O mercado brasileiro de soja teve um dia mais animado, com melhor ritmo de comercialização e avanço nas cotações em diversas praças.
De acordo com o analista da Safras & Mercado Rafael Silveira, a alta em Chicago ajudou a destravar negócios, mesmo com leve recuo nos prêmios.
“O movimento nos portos foi bem comercializado, com bons volumes rodando em Santos e no Paraná”, afirma o analista. Segundo ele, o produtor voltou a atuar de forma mais ativa no mercado. “O farmer selling ganhou maior tração hoje”, acrescenta.
As cotações subiram entre R$ 1 e R$ 2 por saca, dependendo do momento da sessão, com alguns lotes pontuais negociados em níveis ainda mais altos. O dólar operou praticamente estável ao longo do dia, sem grande impacto adicional na formação dos preços.

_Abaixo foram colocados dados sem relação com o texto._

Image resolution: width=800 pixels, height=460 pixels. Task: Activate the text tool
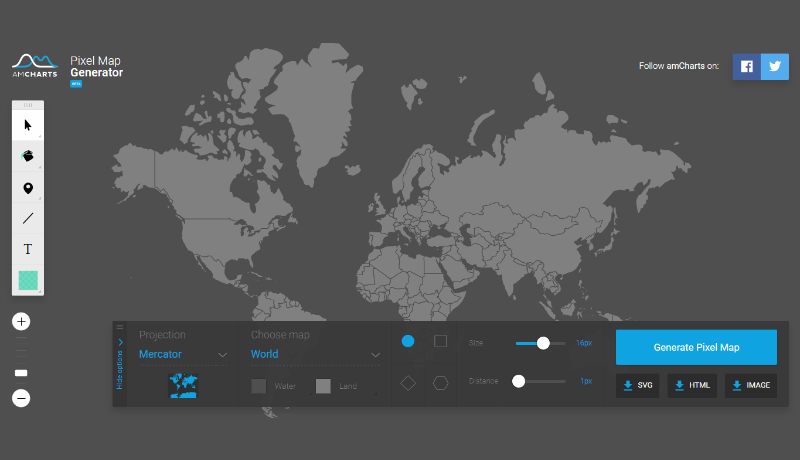(28, 249)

Preços médios da saca de soja
- Passo Fundo (RS): subiu de R$ 123 para R$ 125
- Santa Rosa (RS): avançou de R$ 124 para R$ 126
- Cascavel (PR): passaram de R$ 119 para R$ 120
- Rondonópolis (MT): evoluíram de R$ 108,50 para R$ 110
- Dourados (MS): foram de R$ 112 para R$ 113
- Rio Verde (GO): aumentou de R$ 110 para R$ 112
- Porto de Paranaguá (PR): cresceram de R$ 129 para R$ 130
- Porto de Rio Grande (RS): passaram de R$ 129 para R$ 131
Bolsa de Chicago
Os contratos futuros da soja fecharam em alta nesta terça-feira na Bolsa de Mercadorias de Chicago (CBOT).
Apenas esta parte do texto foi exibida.